Mary Trumps Familienunternehmen

"Too Much and Never Enough. How my family created the world's most dangerous man", so heißt das Buch der Nichte von Donald Trump. Die Trump-Familie (Donalds Bruder Robert) hat versucht, die Publikation des Buchs zu verhindern, aber ohne Erfolg. Wenn man es liest, so findet man dort nicht so sehr viel Neues über Donald Trump. Einzelne Anekdoten, die zeigen, dass er ein ziemliches mieses Exemplar der Spezies homo sapiens ist. Aber das war ja auch vorher schon jedem einigermaßen urteilsfähigen Menschen klar.


Was das Buch aber m.E. dennoch lesenswert macht, ist die Innensicht des Mitglieds einer Unternehmerfamilie, oder, wie man es auch nennen könnte: der Familie eines Familienunternehmens. Da ich mich mit dem Thema ein wenig näher beschäftigt habe, kann ich allen, die an diesem Thema interessiert sind, die Lektürue uneingeschänkt empfehlen. Denn die Dynamik solcher Familien weicht von der Dynamik "normaler"  Familien (wenn es das denn geben sollte, d.h. hier ist mit "normal" gemeint: von Familien ohne Unternehmen) ab. Ich habe mal einen Artikel mit dem Titel: "Familienunternehmen als Risikofaktor" geschrieben, in dem ich darzulegen versucht habe, welche familiendynamischen Faktoren als Risiko für die psychische Entwicklung der Kinder in solchen Familie zu betrachten sind (zu finden in: "Wenn rechts links ist und links rechts"). Denn ich kenne etliche Familien, in denen so ähnliche Interaktionsmuster zu beobachten sind wie in der Familie von Fred Trump (dem Unternehmensgründer, Vater von Donald, Großvater von Mary). Und ich kenne auch etliche Familienunternehmensfamilien, in denen ein oder mehrere Mitglieder eine Anstaltskarriere eingeschlagen haben, Alkoholiker wurden (wie Marys Vater) oder ziemlich graumsame (psychosomatische Krankheiten entwickelten und eine unwahrscheinich hohe Sterberate "vor der Zeit" aufwiesen. Leider sind meine Versuche, ein Forschungsprojekt zum Thema zu starten, daran gescheiter, dass niemand es finanzieren wollte (ein Tabuthema?, zu "heiß"?). Sogar ein Interview mit "Psychologie heute", in dem ich die Zusammenhänge dargelegt habe, wurde schließlich von der Redaktion aus dem Heft genommen (ist der Belz-Verlag eigentlich ein Familienunternehmen?).

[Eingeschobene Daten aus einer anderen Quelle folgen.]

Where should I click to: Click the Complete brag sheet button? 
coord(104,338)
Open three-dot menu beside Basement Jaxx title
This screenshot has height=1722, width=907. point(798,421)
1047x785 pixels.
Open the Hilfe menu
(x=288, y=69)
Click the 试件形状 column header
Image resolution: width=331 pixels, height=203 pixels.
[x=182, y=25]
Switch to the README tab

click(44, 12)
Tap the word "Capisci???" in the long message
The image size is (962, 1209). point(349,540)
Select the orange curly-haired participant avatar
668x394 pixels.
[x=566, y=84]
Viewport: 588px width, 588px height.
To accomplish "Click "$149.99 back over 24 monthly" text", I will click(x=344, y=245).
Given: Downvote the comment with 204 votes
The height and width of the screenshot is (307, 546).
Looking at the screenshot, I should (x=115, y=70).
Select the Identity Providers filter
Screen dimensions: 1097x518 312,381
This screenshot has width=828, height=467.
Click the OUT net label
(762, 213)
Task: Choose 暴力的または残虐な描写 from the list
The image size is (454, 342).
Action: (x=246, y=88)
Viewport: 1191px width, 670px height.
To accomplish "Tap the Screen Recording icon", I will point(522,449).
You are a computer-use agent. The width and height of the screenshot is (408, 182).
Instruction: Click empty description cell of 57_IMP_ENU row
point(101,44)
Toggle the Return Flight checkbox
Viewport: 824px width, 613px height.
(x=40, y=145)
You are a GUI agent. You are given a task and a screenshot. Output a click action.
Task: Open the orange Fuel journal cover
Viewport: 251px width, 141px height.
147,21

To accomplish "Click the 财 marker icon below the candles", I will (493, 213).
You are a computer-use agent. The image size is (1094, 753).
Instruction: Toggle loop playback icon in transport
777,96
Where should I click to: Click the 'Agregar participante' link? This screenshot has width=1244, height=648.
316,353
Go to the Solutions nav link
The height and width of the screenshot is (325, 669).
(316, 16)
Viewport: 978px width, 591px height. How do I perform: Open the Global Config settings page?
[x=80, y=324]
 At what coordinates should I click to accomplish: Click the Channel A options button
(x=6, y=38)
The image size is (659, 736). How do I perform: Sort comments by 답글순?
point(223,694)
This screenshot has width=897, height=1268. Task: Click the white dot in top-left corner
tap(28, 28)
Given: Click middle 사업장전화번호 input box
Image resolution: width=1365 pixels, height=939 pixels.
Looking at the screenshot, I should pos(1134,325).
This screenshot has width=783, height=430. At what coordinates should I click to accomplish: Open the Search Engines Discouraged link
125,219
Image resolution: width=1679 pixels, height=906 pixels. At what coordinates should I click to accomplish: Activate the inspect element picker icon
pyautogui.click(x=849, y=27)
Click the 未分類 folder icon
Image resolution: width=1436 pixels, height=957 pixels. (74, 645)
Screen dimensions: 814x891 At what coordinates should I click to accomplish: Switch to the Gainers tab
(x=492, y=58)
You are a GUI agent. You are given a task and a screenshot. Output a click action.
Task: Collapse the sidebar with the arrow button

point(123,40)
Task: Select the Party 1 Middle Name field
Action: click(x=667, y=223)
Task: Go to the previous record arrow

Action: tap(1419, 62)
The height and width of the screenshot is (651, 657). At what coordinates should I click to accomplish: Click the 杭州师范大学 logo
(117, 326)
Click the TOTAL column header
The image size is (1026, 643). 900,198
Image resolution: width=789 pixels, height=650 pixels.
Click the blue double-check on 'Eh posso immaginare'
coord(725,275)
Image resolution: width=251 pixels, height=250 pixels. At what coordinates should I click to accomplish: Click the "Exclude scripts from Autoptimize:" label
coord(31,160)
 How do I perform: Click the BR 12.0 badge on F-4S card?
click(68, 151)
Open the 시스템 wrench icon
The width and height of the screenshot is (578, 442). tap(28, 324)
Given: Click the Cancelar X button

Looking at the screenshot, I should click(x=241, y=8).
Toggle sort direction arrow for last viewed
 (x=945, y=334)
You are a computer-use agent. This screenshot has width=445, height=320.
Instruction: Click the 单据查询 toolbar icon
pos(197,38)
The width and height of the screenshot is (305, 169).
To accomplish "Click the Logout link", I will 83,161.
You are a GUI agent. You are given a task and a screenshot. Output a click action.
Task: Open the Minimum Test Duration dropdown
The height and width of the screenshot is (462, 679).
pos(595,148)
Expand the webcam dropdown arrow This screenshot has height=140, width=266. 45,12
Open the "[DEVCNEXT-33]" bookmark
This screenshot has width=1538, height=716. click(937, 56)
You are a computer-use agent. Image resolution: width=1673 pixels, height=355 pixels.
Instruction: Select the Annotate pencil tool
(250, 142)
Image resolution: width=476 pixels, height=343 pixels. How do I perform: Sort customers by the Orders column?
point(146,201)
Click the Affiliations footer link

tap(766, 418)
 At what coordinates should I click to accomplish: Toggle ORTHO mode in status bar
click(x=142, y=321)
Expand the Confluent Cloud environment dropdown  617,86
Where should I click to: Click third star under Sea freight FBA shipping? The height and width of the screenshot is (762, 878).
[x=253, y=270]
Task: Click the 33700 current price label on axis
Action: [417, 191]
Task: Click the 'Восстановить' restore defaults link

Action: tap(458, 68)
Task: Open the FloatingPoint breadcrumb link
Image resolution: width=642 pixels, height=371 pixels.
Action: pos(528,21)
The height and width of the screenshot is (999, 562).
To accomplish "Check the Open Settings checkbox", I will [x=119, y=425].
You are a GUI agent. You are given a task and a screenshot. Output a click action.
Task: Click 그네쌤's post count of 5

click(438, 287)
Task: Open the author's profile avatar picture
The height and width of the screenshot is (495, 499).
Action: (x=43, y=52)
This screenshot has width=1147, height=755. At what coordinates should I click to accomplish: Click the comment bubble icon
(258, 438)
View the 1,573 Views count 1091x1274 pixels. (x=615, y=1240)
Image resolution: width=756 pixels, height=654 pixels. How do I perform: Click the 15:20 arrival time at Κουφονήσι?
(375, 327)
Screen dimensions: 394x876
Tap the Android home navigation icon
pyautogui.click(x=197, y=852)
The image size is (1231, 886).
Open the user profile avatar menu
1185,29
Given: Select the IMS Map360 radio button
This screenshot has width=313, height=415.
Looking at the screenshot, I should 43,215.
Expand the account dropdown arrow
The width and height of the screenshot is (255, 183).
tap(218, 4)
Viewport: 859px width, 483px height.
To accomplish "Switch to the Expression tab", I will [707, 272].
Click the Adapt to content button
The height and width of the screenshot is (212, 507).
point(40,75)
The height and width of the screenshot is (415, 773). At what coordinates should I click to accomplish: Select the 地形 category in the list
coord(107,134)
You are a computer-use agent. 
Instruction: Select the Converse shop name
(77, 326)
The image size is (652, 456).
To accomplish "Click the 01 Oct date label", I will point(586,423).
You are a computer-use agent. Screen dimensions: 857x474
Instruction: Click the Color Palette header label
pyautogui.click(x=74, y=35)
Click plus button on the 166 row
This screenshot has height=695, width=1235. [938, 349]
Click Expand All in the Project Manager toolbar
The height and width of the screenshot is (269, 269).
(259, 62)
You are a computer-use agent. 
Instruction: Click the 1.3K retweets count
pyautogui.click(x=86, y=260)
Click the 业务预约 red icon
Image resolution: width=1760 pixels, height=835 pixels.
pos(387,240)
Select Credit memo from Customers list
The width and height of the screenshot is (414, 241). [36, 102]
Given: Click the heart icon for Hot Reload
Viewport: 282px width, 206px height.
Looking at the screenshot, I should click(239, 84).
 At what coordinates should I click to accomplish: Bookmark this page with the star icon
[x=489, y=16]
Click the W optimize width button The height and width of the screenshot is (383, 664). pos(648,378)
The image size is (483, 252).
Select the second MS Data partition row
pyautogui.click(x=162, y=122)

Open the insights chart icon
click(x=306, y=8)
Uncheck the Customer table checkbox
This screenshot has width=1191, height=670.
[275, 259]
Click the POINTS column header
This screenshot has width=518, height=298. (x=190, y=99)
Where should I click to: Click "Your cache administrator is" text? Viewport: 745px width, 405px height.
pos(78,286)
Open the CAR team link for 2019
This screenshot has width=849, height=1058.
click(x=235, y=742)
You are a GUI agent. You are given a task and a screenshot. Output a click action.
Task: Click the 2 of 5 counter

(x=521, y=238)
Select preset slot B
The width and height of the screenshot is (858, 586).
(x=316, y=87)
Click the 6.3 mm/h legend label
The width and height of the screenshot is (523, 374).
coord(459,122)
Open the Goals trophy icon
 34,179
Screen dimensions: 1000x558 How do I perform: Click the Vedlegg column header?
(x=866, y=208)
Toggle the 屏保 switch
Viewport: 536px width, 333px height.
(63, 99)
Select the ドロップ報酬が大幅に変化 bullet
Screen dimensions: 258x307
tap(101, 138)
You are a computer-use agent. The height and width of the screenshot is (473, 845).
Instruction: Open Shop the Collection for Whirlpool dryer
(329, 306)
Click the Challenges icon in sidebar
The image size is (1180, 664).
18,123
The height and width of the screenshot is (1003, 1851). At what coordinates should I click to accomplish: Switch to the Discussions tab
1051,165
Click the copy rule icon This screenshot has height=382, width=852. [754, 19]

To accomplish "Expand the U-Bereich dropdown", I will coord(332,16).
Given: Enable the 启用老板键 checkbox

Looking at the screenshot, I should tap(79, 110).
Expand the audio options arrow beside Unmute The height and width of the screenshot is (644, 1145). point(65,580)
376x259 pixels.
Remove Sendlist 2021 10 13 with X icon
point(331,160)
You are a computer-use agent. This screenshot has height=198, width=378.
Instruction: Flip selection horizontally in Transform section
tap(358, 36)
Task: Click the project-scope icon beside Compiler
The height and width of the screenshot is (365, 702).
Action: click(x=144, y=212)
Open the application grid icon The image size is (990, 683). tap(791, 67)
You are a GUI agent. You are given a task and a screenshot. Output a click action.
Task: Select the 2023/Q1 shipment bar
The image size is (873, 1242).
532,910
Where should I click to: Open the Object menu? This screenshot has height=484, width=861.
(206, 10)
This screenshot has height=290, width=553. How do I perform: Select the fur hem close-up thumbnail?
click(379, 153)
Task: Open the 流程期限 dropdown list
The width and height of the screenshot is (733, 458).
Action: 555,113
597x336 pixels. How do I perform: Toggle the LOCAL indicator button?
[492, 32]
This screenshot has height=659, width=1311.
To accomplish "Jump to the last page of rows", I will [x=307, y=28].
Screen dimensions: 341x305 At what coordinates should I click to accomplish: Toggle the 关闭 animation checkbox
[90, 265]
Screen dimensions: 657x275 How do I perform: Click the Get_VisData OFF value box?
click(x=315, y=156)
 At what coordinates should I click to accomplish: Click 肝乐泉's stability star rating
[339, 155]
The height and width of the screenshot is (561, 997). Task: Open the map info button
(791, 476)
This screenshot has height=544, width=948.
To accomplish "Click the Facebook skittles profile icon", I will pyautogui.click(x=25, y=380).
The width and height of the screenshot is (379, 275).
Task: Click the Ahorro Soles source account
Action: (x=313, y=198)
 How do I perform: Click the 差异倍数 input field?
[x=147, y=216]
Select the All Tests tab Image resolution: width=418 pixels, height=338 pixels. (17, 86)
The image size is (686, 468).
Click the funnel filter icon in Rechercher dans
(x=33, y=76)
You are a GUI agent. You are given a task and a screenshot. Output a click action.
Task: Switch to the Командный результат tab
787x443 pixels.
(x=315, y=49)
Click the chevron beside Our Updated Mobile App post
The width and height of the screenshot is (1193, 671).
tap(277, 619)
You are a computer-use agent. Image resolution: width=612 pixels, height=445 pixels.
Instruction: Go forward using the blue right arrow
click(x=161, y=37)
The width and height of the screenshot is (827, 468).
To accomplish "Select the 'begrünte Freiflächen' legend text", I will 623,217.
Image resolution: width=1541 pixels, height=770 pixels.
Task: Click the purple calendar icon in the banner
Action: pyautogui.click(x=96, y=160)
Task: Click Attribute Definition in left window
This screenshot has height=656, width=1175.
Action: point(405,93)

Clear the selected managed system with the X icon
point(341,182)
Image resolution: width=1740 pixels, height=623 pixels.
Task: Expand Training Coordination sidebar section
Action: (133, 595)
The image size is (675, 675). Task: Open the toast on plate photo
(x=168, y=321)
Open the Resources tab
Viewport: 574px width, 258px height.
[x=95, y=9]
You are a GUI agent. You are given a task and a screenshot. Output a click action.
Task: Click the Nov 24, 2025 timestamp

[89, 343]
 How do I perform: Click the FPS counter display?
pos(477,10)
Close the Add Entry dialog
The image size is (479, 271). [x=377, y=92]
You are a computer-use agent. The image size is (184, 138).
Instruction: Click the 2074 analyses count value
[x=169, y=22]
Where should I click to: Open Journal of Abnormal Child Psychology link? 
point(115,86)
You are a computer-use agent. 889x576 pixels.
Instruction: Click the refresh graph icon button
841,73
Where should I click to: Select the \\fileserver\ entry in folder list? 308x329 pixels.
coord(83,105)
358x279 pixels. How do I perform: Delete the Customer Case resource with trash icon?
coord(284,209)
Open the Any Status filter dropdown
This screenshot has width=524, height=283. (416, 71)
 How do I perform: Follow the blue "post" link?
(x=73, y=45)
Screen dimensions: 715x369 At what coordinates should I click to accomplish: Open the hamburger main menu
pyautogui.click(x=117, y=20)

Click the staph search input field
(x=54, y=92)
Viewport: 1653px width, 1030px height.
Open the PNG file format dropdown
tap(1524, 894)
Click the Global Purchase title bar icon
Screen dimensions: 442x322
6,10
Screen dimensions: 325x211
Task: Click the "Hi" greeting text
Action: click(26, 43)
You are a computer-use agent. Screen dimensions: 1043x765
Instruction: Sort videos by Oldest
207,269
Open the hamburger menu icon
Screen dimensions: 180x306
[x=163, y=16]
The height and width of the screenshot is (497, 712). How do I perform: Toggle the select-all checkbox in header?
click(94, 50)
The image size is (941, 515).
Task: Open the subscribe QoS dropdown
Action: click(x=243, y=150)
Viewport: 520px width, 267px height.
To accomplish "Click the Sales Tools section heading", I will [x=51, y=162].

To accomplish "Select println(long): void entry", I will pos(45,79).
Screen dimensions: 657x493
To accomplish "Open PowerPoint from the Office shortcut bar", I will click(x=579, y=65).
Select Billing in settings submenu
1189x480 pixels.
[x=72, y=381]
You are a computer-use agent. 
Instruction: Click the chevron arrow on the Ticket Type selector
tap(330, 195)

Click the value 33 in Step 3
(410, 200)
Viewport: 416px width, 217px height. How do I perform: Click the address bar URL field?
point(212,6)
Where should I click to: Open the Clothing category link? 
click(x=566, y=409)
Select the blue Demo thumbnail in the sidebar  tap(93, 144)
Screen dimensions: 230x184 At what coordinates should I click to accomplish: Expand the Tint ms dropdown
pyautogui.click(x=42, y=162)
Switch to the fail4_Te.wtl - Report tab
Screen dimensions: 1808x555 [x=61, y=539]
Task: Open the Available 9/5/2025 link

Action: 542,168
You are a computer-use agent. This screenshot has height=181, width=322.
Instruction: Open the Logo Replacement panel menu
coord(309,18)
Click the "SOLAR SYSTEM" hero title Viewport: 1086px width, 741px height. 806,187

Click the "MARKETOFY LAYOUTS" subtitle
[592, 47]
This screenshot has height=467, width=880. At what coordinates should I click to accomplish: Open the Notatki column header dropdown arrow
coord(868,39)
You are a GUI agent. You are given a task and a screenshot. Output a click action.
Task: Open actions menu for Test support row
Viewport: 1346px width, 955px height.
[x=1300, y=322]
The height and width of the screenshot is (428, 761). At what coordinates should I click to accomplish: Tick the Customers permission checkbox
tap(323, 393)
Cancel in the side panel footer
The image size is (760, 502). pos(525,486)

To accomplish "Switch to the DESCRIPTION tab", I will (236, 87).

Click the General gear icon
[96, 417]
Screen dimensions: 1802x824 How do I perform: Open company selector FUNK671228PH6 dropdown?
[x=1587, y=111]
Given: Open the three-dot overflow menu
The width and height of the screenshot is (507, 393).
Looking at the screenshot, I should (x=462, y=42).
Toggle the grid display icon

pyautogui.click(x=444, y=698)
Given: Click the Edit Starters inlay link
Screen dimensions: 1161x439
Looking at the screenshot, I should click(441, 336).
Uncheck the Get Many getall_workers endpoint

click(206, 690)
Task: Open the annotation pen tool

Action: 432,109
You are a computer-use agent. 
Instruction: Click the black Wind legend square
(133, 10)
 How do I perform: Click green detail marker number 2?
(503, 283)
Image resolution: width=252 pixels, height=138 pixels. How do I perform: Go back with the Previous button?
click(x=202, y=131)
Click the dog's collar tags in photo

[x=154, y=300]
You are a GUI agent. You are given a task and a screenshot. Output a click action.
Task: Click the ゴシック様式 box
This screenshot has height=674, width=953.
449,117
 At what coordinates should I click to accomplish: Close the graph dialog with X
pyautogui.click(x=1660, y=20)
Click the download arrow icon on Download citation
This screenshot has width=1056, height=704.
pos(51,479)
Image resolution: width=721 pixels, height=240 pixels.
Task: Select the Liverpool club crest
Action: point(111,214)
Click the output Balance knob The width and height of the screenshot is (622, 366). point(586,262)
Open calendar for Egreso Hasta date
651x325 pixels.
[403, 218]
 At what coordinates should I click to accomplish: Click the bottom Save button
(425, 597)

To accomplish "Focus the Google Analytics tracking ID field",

Auch wenn es Zusammenhänge zwischen familiären Kommunikationsmustern und der psychischen Entwiclung der Kinder gibt, scheint mir der Untertitel des Trumo-Buchs nicht angemessen. Denn es gibt keine geradlinige Ursache-Wirkungs-Beziehung zwischen solchen Interaktionsmustern und der Entwicklung zu einem A....loch, wie Donald Trump es ist (oder auch zu den oben genannten Problemen). Mary Trump ist zwar klinische Psychologin, und sie scheint sehr an der Bindungstheorie orientiert, aber alles in allem erscheint sie mir sehr individuumzentriert. Sie sieht ihren Großvater, den Unternehmensgründer, als den Dreh- und Angelpunkt der Entwicklung ihres Vaters zum Alkoholkier und Donalds zu dem von Minderwertigkeitsgefühlen getriebenen und ständiger Bestätigung bedürftiger Hochstapler. Sicher, solch ein erfolgreicher Unternehmer wie es Fred Trump war - noch dazu mit den geschilderten soziopathischen Persönlichkeitsmerkmalen - ist eine Herausforderung für seine Familie - aber, wie gesagt: Es ist nicht unvermeidbar so zu werden wie Donald Trump.